TRACMIT: Algorithm for Single cells on Micropatterns through mITosis

Introduction

TRACMIT is written as an ImageJ ActionBar containing ImageJ 1 Macro code. It allows for the tracking and characterization of the mitotic plate's division angle of cells undergoing mitosis on micropatterns.

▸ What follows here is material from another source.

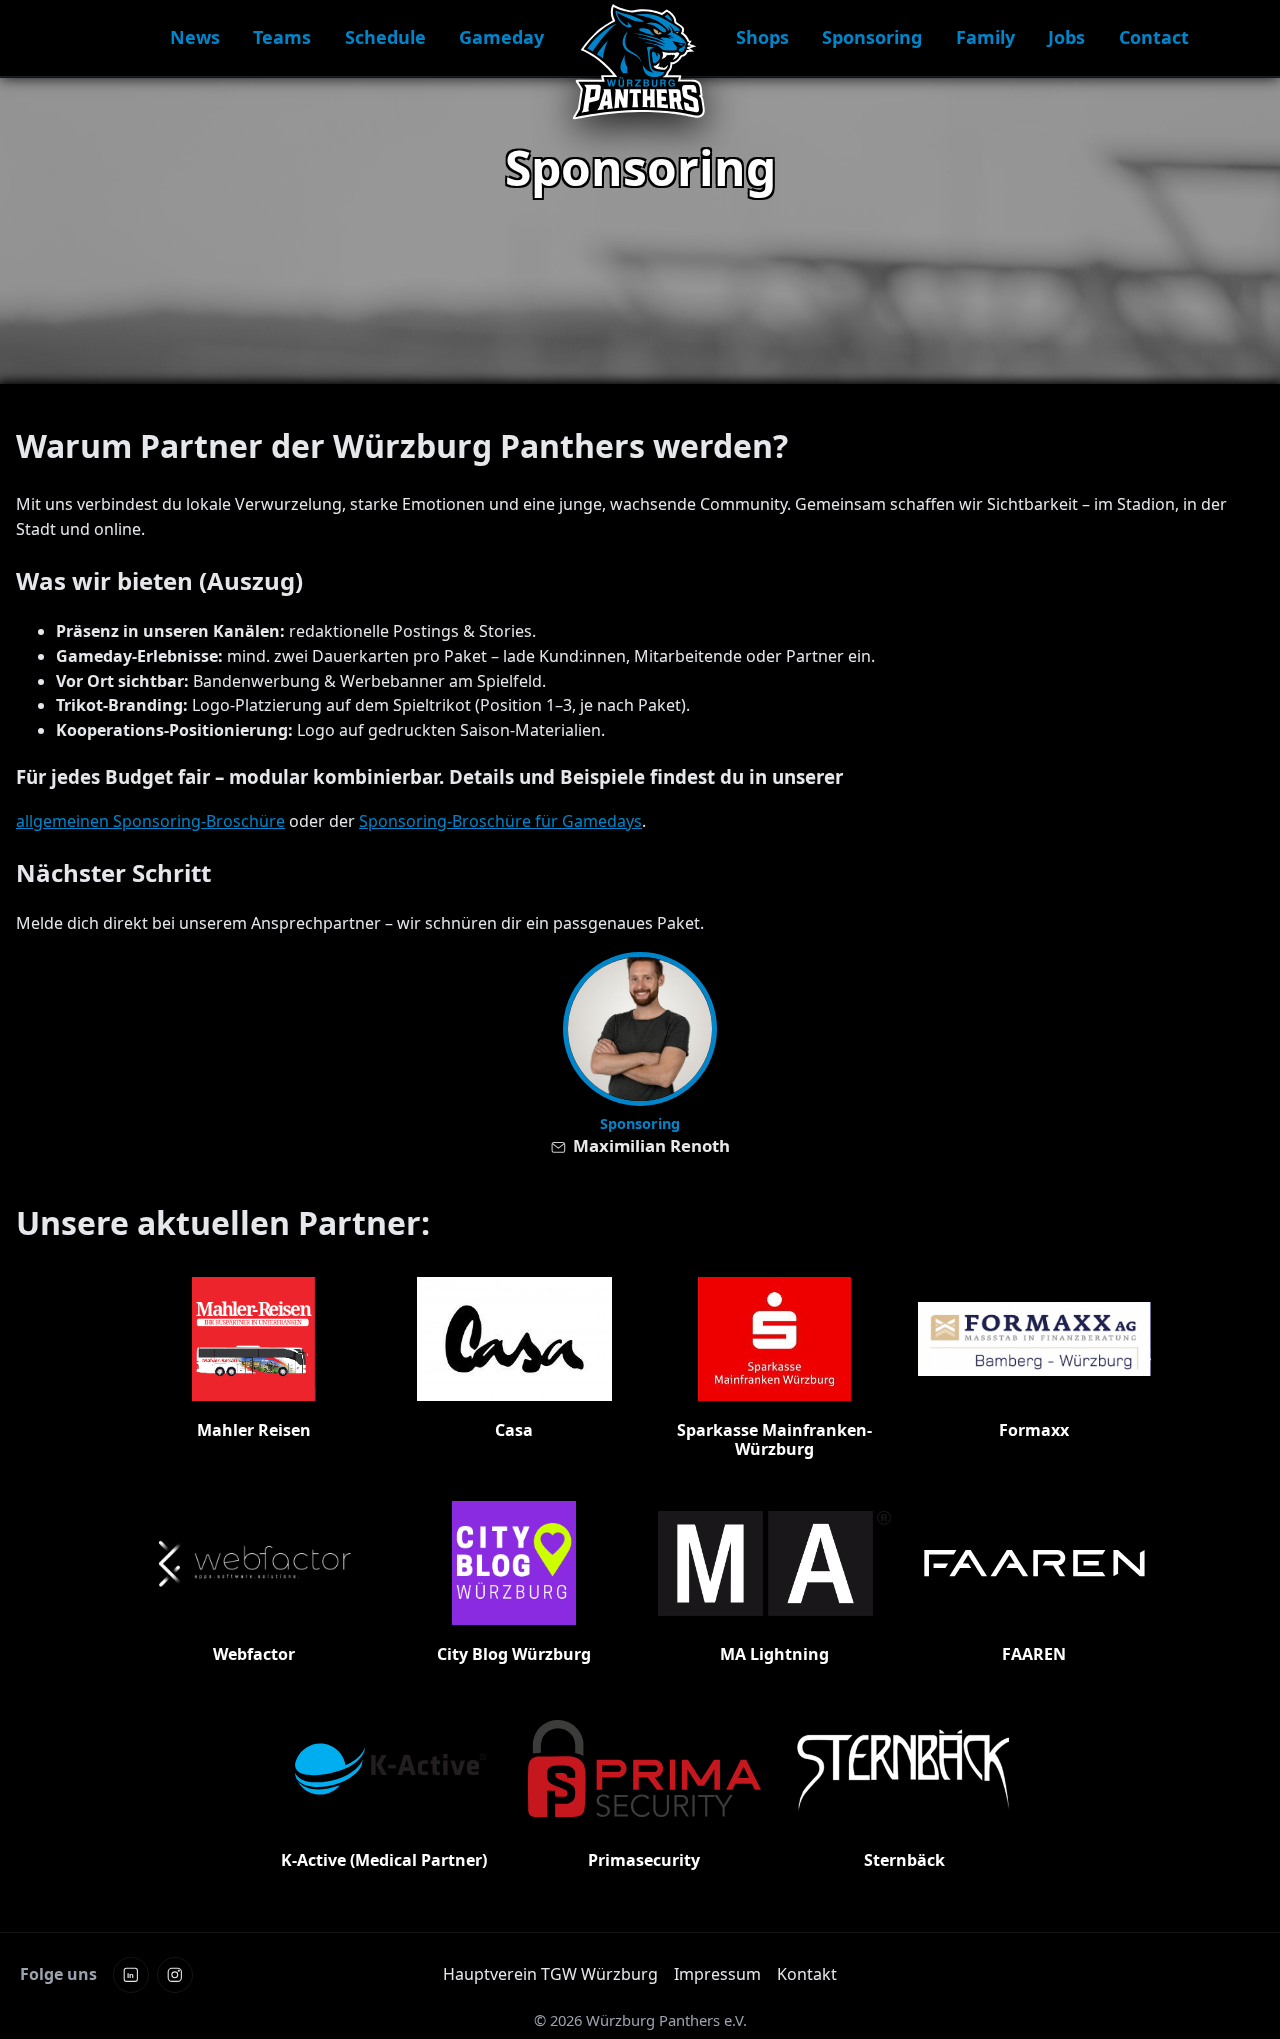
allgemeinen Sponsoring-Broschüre (150, 821)
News (195, 37)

    1. Repository Contents
  • Readme.md - This file
  • TRACMIT User Guide.pdf - Interface and user guide
  • LICENSE - License file
  • TRACMIT_1.1.ijm - The actual code of TRACMIT, in ActionBar form
  • TRACMIT_Settings_1.1.ijm - A sub-ActionBar that contains methods for setting TRACMIT parameters, as well as a series of wizards to help set most parameters interactively.
  • updateFile.bat - Windows Batch script useful for when updating this repository. Not of use to end users.
  • TRACMIT Default Settings.txt - Text file with all de default settings for TRACMIT, can be loaded using the Load Parameters button.

Installation

Dependencies

After completing the step above make sure that the following update sites are enabled:

  • IBMP-CNRS - Contains the ActionBar Plugin by Jerôme Mutterer
  • PTBIOP - Contains the BIOPLib and attached plugins used for managing TRACMIT's settings and other internals
  • Imagescience - Contains the FeatureJ Laplacian Plugin used by TRACMIT

The simplest way to install TRACMIT is to use the TRACMIT Update site through Fiji:

  1. From Fiji, go to Help > Update...
  2. Select Manage Update Sites
  3. Click on Add Update Site, this will create a new line on the table
  4. Change the Name to "TRACMIT", for clarity's sake
  5. In the URL column, enter or paste *http://biop.epfl.ch/TRACMIT/*
  6. Click on Close
  7. Finally click on Apply Changes and restart Fiji

After these steps, you should find "TRACMIT_xx" under Plugins > ActionBar > TRACMIT

Use

To test it, you can download a sample dataset from ZENODO with the following DOI. Please see the User Guide if you have questions

![DOI](https://doi.org/10.5281/zenodo.232218)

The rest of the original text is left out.